Acte deuxième - Scène VI

Lavernié (entrant.)
Le quart d'heure est écoulé. Rien ne te retient plus. Je te présente mes devoirs.

Lauriane
Et moi, je te présente ma femme!

Lavernié
Comment, ta femme?

Lauriane
Nous nous marions.

Lavernié
Tu dis?

Lauriane
Nous nous marions.

Lavernié (abasourdi.)
Non?

Lauriane
Pourquoi non?

Lavernié (à Margot.)
Margot?

Lauriane (sec.)
Je n'ai pas l'habitude de raconter des blagues. Tu n'as que faire de l'interroger.

Lavernié
C'est que…

Lauriane
Que quoi? Et puis tu m'obligeras, quand tu t'adresseras à Marguerite, de ne plus la tutoyer et de l'appeler
désormais "Madame". C'est un rien que pourtant je crois devoir signaler, pour le cas où il t'échapperait, à ton sens un peu… spécial, de la correction et des convenances. (A part.)
Toc!

Lavernié
Très bien, très bien, ne te fâche pas. (Soufflant longuement.)
Ah!…

Lauriane
Tu te trouves mal?

Lavernié
Mal n'est pas le mot! Je me trouve, je me trouve… Je ne trouve pas comment je me trouve. C'est égal pour une surprise, voilà ce qui s'appelle une surprise. Ah!… Ah!… Ah!…

Lauriane
Ça ne va pas mieux?

Lavernié
Ça va passer, ne t'inquiète pas.
(Il s'avance vers Margot et va pour lui parler, mais elle ne lui en laisse pas le temps.)

Margot
Ne me dites rien, je vous en prie; je n'aurais rien à vous répondre. Je ne sais pas!… je ne sais jamais… Et puis, je sens si bien que ça ne tiendrait pas!

Lavernié
Qu'est-ce qui ne tiendrait pas?

Margot
Nous sommes trop loin l'un de l'autre!… Un homme comme vous, mon Dieu! et une pauvre malheureuse de rien du tout, comme moi;… un trottin! une midinette! Est-ce que c'est possible, voyons? Dans six mois je serais le boulet, dans un an je serais l'ennemie… Je ne veux pas.

Lavernié (se récriant.)
Mais pas du tout! Mais ce n'est pas vrai! Mais quelle idée!

Margot
J'ai raison, je vous jure que j'ai raison; j'ai là quelque chose qui me le dit. Rentrons chez nous, retournons à nos petites affaires. Comme ça, chacun gardera de l'autre un bon et gentil souvenir, et plus tard, quand je serai une vieille bonne femme qui regardera dans sa jeunesse, j'aurai le contentement de me dire: "S'il a été bon pour moi, je n'ai pas été méchante pour lui, et si je l'ai un peu ennuyé, ça n'a pas duré bien longtemps. "

Lavernié (très ému.)
Marguerite… Marguerite. --- Ça vaut mieux, je vous assure: ça vaut bien mieux, bien mieux, bien mieux.
(D'un geste vague, elle complète sa pensée. Elle veut sourire, mais les larmes la gagnent, elle essuie ses yeux et se tait.)
(Lavernié très ému, fait un grand effort sur lui-même, il tousse légèrement, passe la main sur son front. A la fin, il s'incline gravement, en homme qui accepte une sentence, et, revenu à Lauriane)

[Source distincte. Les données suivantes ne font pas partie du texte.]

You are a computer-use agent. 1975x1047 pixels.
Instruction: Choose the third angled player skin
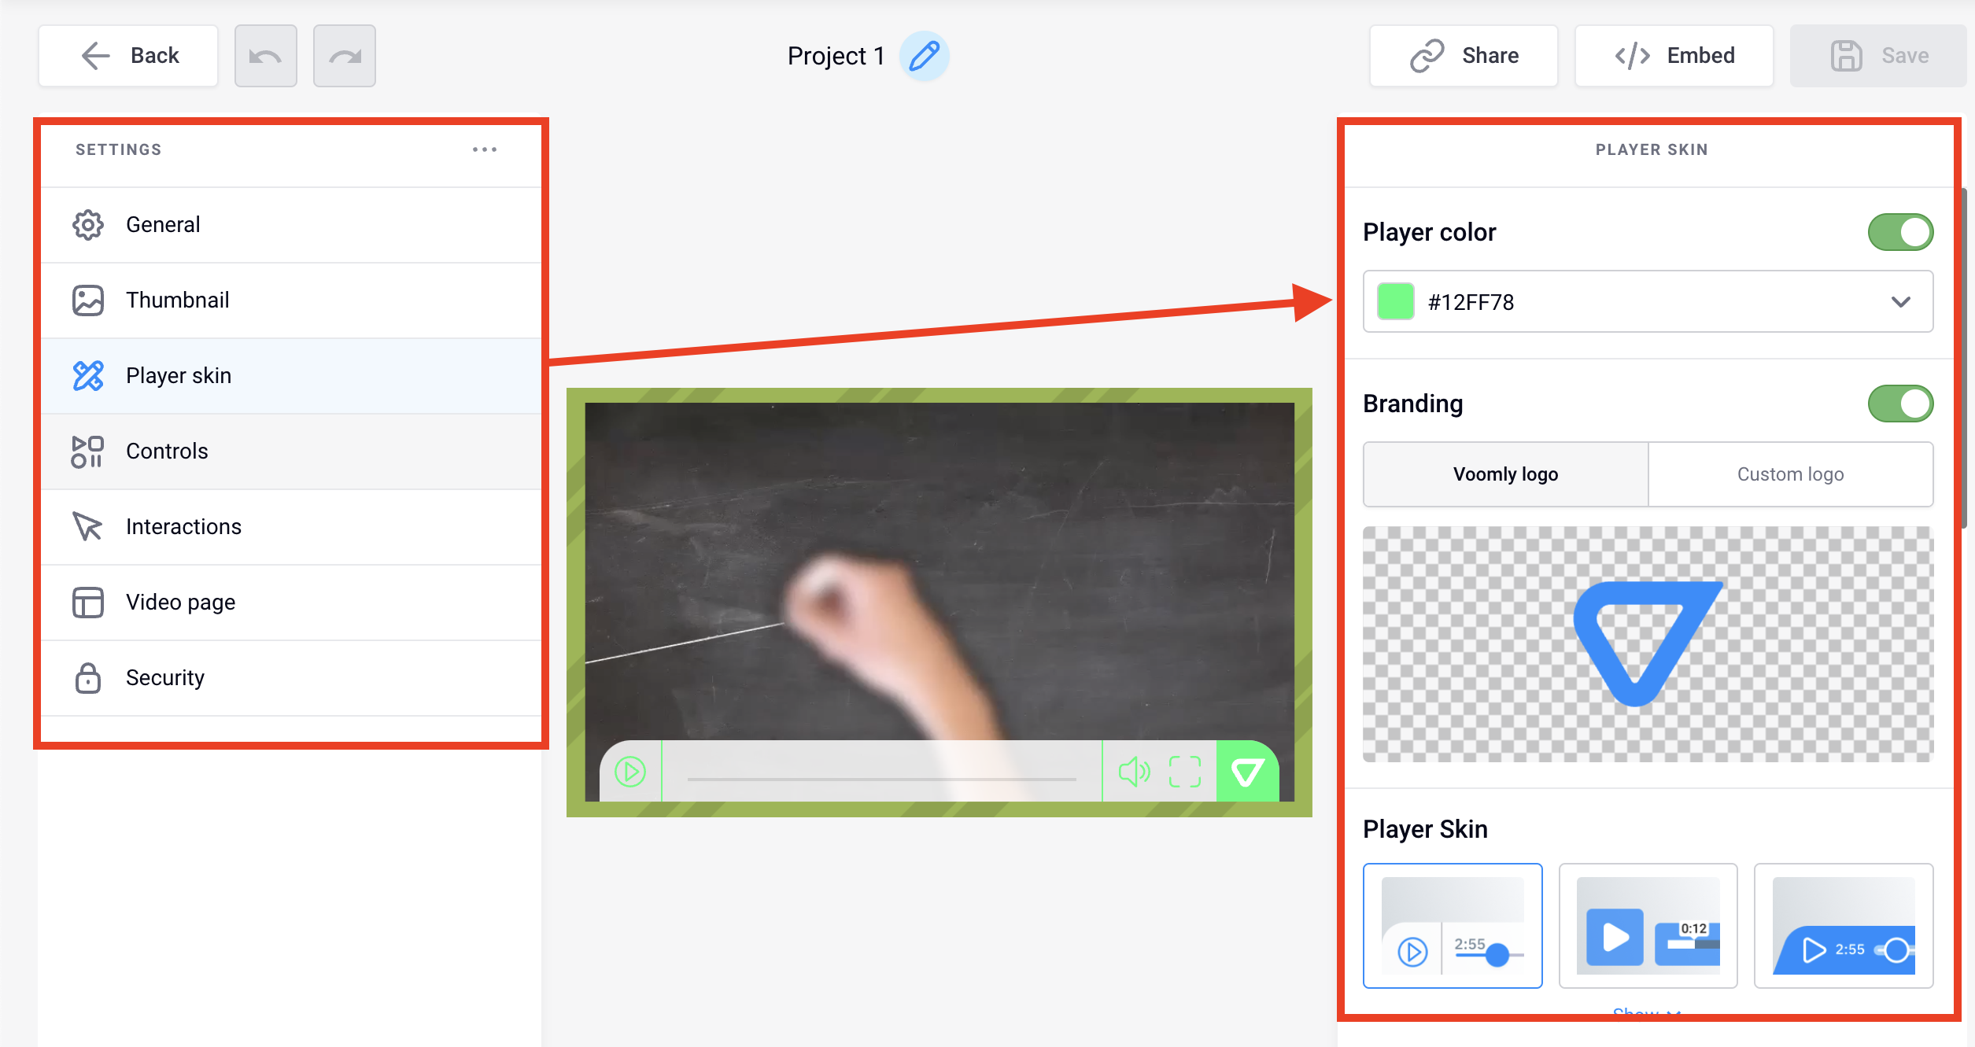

Lavernié (d'une voix qu'il tâche de rendre enjouée)
Et à quand la noce?

Lauriane
Tu le sauras. On t'enverra un faire-part.

Lavernié
J'y compte. En attendant, je te fais mes compliments.

Lauriane
Tu es bien aimable, je les accepte.

Lavernié (à Margot.)
Pour vous, ma chère enfant, je vous demande la permission de vous embrasser sur les deux joues, avec la plus profonde tendresse, en vieil ami, et en ami vieux que je suis. Lauriane, comme chacun en ce bas monde, peut avoir des petits travers, mais c'est un parfait honnête homme : il vous fait en vous épousant un honneur dont vous êtes digne. J'en suis infiniment heureux. Je vous souhaite tous les bonheurs.

Margot (que les larmes étouffent.)
Je vous remercie.

Lauriane
Eh bien, nous filons! (A Margot.)
Tu y es?

Lavernié (tendant la main à Lauriane.)
A bientôt, hein?

Lauriane (feignant de ne pas voir.)
A un de ces jours. (Laissant passer Margot.)
Passe, mon chat.
(Elle franchit le seuil de la porte. Lauriane la suit. A ce moment)

Lavernié
Lauriane!

Lauriane (se retournant.)
Eh?

Lavernié
Donne-moi la main.

Lauriane
Si tu veux.

Lavernié
Mieux que cela!… Allons!… Tu peux me la donner, je t'assure; tu peux me la donner tout à fait. Lauriane, j'ai deux mots à te dire. Assez à la légère, sans voir où nous allions, nous nous sommes, cette enfant et moi, un peu diverti à tes frais et t'avons régalé d'une mystification dont je crains que ton honnête bonne foi se soit émue plus que de raison. La comédie que nous t'avons jouée -- un peu trop bien, même, peut-être -- c'est moi qui en ai conçu le plan, dans le double but d'infliger à ton mauvais caractère une salutaire leçon et de venger, en la faisant rire, la gentillesse méconnue de celle qui va être ta femme. Mais les meilleures plaisanteries sont celles qui se prolongent le moins: celle-ci a duré plus qu'assez. Tu me vois extrêmement troublé et malheureux. J'ai tué comme un imbécile, en voulant faire l'homme d'esprit, la tranquillité de mon ami rien ne m'en consolera; je te prie de me pardonner. Je sais qu'une parole dite est dite à tout jamais; je n'espère donc pas effacer de ta mémoire les mensonges à dormir debout dont j'ai si bêtement berné ta crédulité confiante. Mais avant que tu quittes cette maison, tu me permettras bien, n'est-ce pas, pour le soulagement de ma conscience, ma main sur ton épaule et mes yeux dans tes yeux, de te jurer sur tout ce que je peux concevoir au monde de plus sacré et de plus cher, sur mon honneur, sur Dieu, sur tout, que jamais, tu m'entends? jamais!… pas une fois, pas une minute, je n'ai été l'amant de Marguerite.
(Un temps. Lauriane, rassuré, convaincu, le regarde dans l'oeil avec une fixité goguenarde, puis haussant les épaules)

Lauriane
Je le sais bien.
(Il sort.)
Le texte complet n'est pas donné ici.